====== DATA FOR THIS EXERCISE ======

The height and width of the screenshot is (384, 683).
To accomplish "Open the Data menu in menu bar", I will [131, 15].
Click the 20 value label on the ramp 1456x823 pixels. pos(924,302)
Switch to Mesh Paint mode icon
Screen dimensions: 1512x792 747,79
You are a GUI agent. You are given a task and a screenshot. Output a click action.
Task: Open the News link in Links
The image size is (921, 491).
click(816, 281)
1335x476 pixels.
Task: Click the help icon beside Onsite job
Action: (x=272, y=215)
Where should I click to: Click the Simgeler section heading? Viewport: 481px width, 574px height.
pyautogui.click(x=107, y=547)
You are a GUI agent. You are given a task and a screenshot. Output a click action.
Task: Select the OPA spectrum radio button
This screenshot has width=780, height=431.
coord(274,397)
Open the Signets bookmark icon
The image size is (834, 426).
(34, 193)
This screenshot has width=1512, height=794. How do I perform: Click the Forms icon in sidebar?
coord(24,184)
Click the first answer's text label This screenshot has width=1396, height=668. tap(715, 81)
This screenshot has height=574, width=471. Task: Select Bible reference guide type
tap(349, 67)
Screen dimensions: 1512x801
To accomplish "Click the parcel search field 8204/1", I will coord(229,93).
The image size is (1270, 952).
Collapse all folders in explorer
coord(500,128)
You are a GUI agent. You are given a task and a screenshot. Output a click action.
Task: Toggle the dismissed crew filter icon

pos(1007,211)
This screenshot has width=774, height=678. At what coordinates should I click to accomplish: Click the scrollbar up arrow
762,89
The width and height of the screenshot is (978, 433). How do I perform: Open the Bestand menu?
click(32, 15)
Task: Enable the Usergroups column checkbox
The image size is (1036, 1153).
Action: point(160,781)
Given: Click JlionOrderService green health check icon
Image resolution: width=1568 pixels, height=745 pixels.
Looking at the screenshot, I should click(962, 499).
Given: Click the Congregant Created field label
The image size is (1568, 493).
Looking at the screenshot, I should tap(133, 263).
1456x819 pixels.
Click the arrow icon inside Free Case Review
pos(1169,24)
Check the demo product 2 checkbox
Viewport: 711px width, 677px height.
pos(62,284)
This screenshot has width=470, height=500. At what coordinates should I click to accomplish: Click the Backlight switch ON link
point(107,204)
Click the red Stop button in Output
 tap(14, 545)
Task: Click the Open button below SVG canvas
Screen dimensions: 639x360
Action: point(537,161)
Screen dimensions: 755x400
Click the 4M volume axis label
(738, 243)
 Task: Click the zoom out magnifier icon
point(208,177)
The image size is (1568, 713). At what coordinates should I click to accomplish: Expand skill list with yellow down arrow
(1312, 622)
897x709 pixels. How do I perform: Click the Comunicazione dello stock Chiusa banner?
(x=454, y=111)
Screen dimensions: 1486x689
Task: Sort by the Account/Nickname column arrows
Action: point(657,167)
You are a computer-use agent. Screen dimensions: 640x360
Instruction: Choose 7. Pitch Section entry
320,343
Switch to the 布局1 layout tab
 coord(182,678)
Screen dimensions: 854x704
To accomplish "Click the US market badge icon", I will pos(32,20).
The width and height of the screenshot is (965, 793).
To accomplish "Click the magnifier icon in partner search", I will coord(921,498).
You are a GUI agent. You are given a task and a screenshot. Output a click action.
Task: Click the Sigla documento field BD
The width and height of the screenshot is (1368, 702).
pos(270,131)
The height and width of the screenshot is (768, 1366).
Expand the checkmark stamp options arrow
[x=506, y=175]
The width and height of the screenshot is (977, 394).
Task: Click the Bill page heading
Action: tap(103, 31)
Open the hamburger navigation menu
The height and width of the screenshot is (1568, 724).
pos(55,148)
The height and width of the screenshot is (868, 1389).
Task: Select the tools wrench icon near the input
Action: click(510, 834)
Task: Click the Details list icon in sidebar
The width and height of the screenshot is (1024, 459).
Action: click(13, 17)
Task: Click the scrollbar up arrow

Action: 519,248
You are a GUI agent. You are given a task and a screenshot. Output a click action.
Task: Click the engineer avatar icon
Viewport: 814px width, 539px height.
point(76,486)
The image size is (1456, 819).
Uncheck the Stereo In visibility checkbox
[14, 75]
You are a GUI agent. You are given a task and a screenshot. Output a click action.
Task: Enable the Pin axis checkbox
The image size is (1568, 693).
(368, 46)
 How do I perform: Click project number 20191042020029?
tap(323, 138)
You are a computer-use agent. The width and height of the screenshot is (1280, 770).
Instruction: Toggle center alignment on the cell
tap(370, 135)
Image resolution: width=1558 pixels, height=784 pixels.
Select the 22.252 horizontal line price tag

======

#### EXERCISE DESCRIPTION
Write out every line of the records above as a JSON list of strings, one string per line, skipping blank lines.

#### TASK OUTPUT
[
  "The height and width of the screenshot is (384, 683).",
  "To accomplish \"Open the Data menu in menu bar\", I will [131, 15].",
  "Click the 20 value label on the ramp 1456x823 pixels. pos(924,302)",
  "Switch to Mesh Paint mode icon",
  "Screen dimensions: 1512x792 747,79",
  "You are a GUI agent. You are given a task and a screenshot. Output a click action.",
  "Task: Open the News link in Links",
  "The image size is (921, 491).",
  "click(816, 281)",
  "1335x476 pixels.",
  "Task: Click the help icon beside Onsite job",
  "Action: (x=272, y=215)",
  "Where should I click to: Click the Simgeler section heading? Viewport: 481px width, 574px height.",
  "pyautogui.click(x=107, y=547)",
  "You are a GUI agent. You are given a task and a screenshot. Output a click action.",
  "Task: Select the OPA spectrum radio button",
  "This screenshot has width=780, height=431.",
  "coord(274,397)",
  "Open the Signets bookmark icon",
  "The image size is (834, 426).",
  "(34, 193)",
  "This screenshot has width=1512, height=794. How do I perform: Click the Forms icon in sidebar?",
  "coord(24,184)",
  "Click the first answer's text label This screenshot has width=1396, height=668. tap(715, 81)",
  "This screenshot has height=574, width=471. Task: Select Bible reference guide type",
  "tap(349, 67)",
  "Screen dimensions: 1512x801",
  "To accomplish \"Click the parcel search field 8204/1\", I will coord(229,93).",
  "The image size is (1270, 952).",
  "Collapse all folders in explorer",
  "coord(500,128)",
  "You are a GUI agent. You are given a task and a screenshot. Output a click action.",
  "Task: Toggle the dismissed crew filter icon",
  "pos(1007,211)",
  "This screenshot has width=774, height=678. At what coordinates should I click to accomplish: Click the scrollbar up arrow",
  "762,89",
  "The width and height of the screenshot is (978, 433). How do I perform: Open the Bestand menu?",
  "click(32, 15)",
  "Task: Enable the Usergroups column checkbox",
  "The image size is (1036, 1153).",
  "Action: point(160,781)",
  "Given: Click JlionOrderService green health check icon",
  "Image resolution: width=1568 pixels, height=745 pixels.",
  "Looking at the screenshot, I should click(962, 499).",
  "Given: Click the Congregant Created field label",
  "The image size is (1568, 493).",
  "Looking at the screenshot, I should tap(133, 263).",
  "1456x819 pixels.",
  "Click the arrow icon inside Free Case Review",
  "pos(1169,24)",
  "Check the demo product 2 checkbox",
  "Viewport: 711px width, 677px height.",
  "pos(62,284)",
  "This screenshot has width=470, height=500. At what coordinates should I click to accomplish: Click the Backlight switch ON link",
  "point(107,204)",
  "Click the red Stop button in Output",
  " tap(14, 545)",
  "Task: Click the Open button below SVG canvas",
  "Screen dimensions: 639x360",
  "Action: point(537,161)",
  "Screen dimensions: 755x400",
  "Click the 4M volume axis label",
  "(738, 243)",
  " Task: Click the zoom out magnifier icon",
  "point(208,177)",
  "The image size is (1568, 713). At what coordinates should I click to accomplish: Expand skill list with yellow down arrow",
  "(1312, 622)",
  "897x709 pixels. How do I perform: Click the Comunicazione dello stock Chiusa banner?",
  "(x=454, y=111)",
  "Screen dimensions: 1486x689",
  "Task: Sort by the Account/Nickname column arrows",
  "Action: point(657,167)",
  "You are a computer-use agent. Screen dimensions: 640x360",
  "Instruction: Choose 7. Pitch Section entry",
  "320,343",
  "Switch to the 布局1 layout tab",
  " coord(182,678)",
  "Screen dimensions: 854x704",
  "To accomplish \"Click the US market badge icon\", I will pos(32,20).",
  "The width and height of the screenshot is (965, 793).",
  "To accomplish \"Click the magnifier icon in partner search\", I will coord(921,498).",
  "You are a GUI agent. You are given a task and a screenshot. Output a click action.",
  "Task: Click the Sigla documento field BD",
  "The width and height of the screenshot is (1368, 702).",
  "pos(270,131)",
  "The height and width of the screenshot is (768, 1366).",
  "Expand the checkmark stamp options arrow",
  "[x=506, y=175]",
  "The width and height of the screenshot is (977, 394).",
  "Task: Click the Bill page heading",
  "Action: tap(103, 31)",
  "Open the hamburger navigation menu",
  "The height and width of the screenshot is (1568, 724).",
  "pos(55,148)",
  "The height and width of the screenshot is (868, 1389).",
  "Task: Select the tools wrench icon near the input",
  "Action: click(510, 834)",
  "Task: Click the Details list icon in sidebar",
  "The width and height of the screenshot is (1024, 459).",
  "Action: click(13, 17)",
  "Task: Click the scrollbar up arrow",
  "Action: 519,248",
  "You are a GUI agent. You are given a task and a screenshot. Output a click action.",
  "Task: Click the engineer avatar icon",
  "Viewport: 814px width, 539px height.",
  "point(76,486)",
  "The image size is (1456, 819).",
  "Uncheck the Stereo In visibility checkbox",
  "[14, 75]",
  "You are a GUI agent. You are given a task and a screenshot. Output a click action.",
  "Task: Enable the Pin axis checkbox",
  "The image size is (1568, 693).",
  "(368, 46)",
  " How do I perform: Click project number 20191042020029?",
  "tap(323, 138)",
  "You are a computer-use agent. The width and height of the screenshot is (1280, 770).",
  "Instruction: Toggle center alignment on the cell",
  "tap(370, 135)",
  "Image resolution: width=1558 pixels, height=784 pixels.",
  "Select the 22.252 horizontal line price tag"
]